You also worked with Tyler Perry. What was it like working with him?
It was great working with Tyler Perry because everything was first class. Hotel suites, airlines, theater tickets. Tyler treated all of us like A-List stars. That was incredible. Generally over my career I’ve worked with Black producers. Black production. Even me personally something I had to deal with allowing myself out of that box. Even writing. Writing to my Imagination as opposed to writing to a budget. Why? Write to the level of your imagination. Tyler made sure to craft that environment. Of greatness, of wellness. So I commend him on that. When we worked together we he really didn’t talk that much. And that’s bain of my existence as an actor. You know that expression the squeaky wheel gets the grease. I remember working with the late director Penny Marshall on Renaissance Man. Richard T. Jones, Mark Wahlberg, Gregory Hines, Danny Devito, James Remar was all on this project. I see Penny Marshall she’s working with people giving them direction. I went up to her one day and said you hardly said two words to me. I’m like is everything cool? She said, “Khalil you’re doing great. If I didn’t say anything to you it means you’re doing it right.” She said there’s a lot of work to be done and I’m trying to fill holes here. And you’ve just been fabulous just keep doing what you’re doing. I was like that’s great but you still want to form some bond. Have some interaction. And know each other on a deeper level. With the hope that you get to work with them again. Tyler and I was the bare minimum. And of course as an actor I’m going to take direction and notes and go after them. Everything seemed fine. I know what we got was well received. I was invited to the house. They had a big dinner at his mansion in Atlanta. He went out of his way to make all of us comfortable. Shit, Oprah was there. She was cool. I don’t know very much about Tyler, his empire and his work. Soon after we finished For Colored Girls an offer was sent to my agent to do the tv show Meet The Browns. There was no audition process. It was get him up here if he wants to do it. That’s respect. So it’s not about he didn’t like me because he didn’t talk to me. People got shit to do.
Yes so true.
I tell that story about Penny Marshall and soon after that film my first child was born. My daughter Noah. A box that you could fit a small couch showed up at my house in L.A. filled with diapers, bottles, toys and clothes. The most wonderful gift. Would have us by the house all the time after we finished but on the set though she hardly ever talked to me. I got invited to her birthday party three times. One Thanksgiving dinner, me and my brother got invited to her house. It was her family and Joe Pesci and his girlfriend ( laughs) I was like yo! God rest her soul.
You’re writing, producing, directing. I went to see your first play Lambs To Slaughter.
Oh wow you did. Yo so much has changed with that piece. You saw it when I first put it up in Brooklyn. Now National Black Theater has it and when they allow us back in we will put it up.

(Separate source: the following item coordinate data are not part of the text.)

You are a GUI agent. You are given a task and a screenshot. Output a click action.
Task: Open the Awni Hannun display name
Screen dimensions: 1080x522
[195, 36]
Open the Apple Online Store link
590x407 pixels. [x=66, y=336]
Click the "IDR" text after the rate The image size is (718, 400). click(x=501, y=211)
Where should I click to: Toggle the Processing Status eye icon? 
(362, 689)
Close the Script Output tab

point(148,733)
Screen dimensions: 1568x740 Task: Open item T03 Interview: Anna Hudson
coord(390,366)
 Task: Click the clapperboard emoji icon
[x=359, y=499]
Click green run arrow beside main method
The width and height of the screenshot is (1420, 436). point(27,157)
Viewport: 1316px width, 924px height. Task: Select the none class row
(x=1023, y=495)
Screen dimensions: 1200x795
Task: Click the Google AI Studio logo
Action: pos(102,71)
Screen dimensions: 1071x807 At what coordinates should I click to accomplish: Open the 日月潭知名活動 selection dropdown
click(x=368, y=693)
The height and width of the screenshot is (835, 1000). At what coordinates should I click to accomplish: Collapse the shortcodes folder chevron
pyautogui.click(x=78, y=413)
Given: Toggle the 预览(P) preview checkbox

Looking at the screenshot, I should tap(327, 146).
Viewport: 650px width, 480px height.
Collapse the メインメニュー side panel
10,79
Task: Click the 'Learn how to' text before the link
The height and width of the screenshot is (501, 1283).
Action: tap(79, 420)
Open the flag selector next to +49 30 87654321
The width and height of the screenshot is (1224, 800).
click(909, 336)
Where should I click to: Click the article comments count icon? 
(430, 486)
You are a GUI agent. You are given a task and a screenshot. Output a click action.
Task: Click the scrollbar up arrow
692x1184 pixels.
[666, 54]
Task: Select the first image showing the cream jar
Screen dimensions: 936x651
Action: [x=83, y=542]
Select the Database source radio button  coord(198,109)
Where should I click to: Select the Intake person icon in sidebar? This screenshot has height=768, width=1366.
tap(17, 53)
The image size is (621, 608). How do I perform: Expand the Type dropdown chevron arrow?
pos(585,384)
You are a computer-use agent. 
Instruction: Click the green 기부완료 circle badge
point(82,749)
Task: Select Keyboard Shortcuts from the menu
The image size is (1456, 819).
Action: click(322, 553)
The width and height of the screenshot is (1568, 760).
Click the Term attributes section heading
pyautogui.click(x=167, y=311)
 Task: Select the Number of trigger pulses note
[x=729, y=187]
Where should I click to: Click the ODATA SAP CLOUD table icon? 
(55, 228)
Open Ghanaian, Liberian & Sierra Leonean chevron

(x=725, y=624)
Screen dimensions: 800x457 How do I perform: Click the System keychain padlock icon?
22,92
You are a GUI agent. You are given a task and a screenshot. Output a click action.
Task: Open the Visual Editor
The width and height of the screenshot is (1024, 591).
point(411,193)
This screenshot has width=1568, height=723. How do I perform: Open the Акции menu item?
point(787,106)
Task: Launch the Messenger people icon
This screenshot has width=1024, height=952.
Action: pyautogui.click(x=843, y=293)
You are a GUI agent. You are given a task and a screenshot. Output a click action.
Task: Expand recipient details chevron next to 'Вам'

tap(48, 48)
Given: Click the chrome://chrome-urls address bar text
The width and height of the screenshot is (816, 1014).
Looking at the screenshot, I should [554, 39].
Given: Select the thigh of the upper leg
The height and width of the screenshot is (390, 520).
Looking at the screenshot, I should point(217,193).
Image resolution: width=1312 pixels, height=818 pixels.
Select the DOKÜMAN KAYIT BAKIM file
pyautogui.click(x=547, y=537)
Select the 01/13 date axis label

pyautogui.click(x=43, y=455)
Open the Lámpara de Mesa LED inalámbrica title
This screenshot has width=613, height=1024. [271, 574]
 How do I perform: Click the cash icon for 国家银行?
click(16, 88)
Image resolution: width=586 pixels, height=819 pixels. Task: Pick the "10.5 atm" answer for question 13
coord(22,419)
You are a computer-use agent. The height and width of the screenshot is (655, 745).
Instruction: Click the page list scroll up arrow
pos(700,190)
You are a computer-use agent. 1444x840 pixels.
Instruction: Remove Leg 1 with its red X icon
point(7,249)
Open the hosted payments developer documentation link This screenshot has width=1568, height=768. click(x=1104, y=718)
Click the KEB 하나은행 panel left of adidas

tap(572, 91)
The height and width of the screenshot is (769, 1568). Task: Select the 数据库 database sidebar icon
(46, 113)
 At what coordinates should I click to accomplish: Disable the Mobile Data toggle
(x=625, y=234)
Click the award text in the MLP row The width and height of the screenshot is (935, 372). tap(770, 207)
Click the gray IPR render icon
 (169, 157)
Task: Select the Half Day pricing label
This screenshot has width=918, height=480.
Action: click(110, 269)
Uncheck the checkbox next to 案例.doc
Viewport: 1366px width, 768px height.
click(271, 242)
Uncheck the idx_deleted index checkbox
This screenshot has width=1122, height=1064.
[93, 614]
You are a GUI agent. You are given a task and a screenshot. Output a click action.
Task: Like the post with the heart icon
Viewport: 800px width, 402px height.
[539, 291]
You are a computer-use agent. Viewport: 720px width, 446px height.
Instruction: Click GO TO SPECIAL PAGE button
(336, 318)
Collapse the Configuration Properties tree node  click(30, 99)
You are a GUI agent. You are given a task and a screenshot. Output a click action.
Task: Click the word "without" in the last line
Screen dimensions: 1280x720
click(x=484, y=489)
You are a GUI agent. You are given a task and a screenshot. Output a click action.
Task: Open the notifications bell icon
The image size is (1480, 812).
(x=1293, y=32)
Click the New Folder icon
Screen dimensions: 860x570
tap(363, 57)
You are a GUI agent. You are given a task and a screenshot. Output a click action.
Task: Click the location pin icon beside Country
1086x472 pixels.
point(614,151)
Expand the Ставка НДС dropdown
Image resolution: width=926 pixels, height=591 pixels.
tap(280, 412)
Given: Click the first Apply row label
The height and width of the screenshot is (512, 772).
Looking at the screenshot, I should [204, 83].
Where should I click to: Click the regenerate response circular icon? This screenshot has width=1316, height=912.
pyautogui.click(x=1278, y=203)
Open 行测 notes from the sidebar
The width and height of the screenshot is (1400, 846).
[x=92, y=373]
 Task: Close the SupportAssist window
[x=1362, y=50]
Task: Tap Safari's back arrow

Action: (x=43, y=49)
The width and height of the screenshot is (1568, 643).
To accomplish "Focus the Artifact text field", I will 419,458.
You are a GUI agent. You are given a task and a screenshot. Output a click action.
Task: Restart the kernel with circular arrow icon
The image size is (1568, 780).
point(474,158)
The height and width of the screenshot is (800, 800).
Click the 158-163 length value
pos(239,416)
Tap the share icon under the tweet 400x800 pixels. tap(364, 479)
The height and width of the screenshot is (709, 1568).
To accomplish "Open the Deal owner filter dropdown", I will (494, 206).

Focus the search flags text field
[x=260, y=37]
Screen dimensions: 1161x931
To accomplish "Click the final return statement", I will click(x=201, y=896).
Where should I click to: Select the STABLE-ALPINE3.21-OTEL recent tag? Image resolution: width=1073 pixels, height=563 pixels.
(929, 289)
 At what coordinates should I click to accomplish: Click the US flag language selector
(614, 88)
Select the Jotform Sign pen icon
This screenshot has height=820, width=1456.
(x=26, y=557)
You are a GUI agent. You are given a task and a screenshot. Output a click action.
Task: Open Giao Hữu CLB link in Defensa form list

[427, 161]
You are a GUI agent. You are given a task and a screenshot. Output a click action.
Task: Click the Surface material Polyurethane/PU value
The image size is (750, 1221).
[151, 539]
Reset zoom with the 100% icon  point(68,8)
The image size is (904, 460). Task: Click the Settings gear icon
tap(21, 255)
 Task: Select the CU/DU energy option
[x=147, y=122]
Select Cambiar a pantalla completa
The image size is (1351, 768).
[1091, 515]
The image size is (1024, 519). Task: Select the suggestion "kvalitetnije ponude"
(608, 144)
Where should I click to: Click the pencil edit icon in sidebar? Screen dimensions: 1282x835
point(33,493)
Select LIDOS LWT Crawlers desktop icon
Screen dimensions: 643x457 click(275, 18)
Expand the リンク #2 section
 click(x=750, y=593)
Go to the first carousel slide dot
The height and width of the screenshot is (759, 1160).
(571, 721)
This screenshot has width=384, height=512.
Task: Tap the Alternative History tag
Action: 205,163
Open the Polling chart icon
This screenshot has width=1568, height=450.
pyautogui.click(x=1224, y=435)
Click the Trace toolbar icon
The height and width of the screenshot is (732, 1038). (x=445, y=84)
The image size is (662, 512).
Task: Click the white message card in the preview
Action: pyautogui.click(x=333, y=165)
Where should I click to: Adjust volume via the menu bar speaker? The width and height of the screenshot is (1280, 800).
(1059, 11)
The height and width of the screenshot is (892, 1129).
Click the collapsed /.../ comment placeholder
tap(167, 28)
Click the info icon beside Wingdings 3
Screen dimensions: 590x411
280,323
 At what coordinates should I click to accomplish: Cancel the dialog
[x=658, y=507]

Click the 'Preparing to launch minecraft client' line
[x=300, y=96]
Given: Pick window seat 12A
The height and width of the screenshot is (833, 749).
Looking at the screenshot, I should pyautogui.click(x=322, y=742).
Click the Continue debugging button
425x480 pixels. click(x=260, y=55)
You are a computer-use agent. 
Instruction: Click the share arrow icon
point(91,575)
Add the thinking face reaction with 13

So what kind of director are you?
I’m definitely an actors director. I come from the craft of acting. I’m really going to get into the performance. I’m really going to get into the development of character. I’m going to get into the artist, the person that they are. And open them up to free them to do the job they’ve been hired to do. Creating a safe space. The odds are most probably I’m going to be working with Black actors. People of color. To do that you really have to be versed. Culturally, socially, politically. To allow for those safe spaces. You got to be able to listen and understand. I’m a man. I don’t have a vagina. But trust me if I’m working with a strong brilliant Black woman artist. I’m going to have to life in her house. I got to understand those rules. I have to be able to have the compassion to know what her needs are. It’s about building trust and finding the connection.
You’ve been in the business now four decades. Are we in better shape now than we were then for this generation?
Yes. We are in a stronger position. We are better versed in our oppression. ( laughs) We have a broader vocabulary for our pain. And we have more platforms in which to speak to our power. I feel like we are in a much better place. And I feel like across all of the different spectrums of artistry. Those artist of color that are coming to the fore are realizing that if they don’t have anything of substance to offer they can go sit down. I really feel that. In our younger artist they are really starting to get it. They have to offer something they can’t just take. They need to be offering the culture something. How do you become a part of that. How do your people get to the point that they respect your name and what you’ve offered them. it’s become important again. And I’m really happy about that.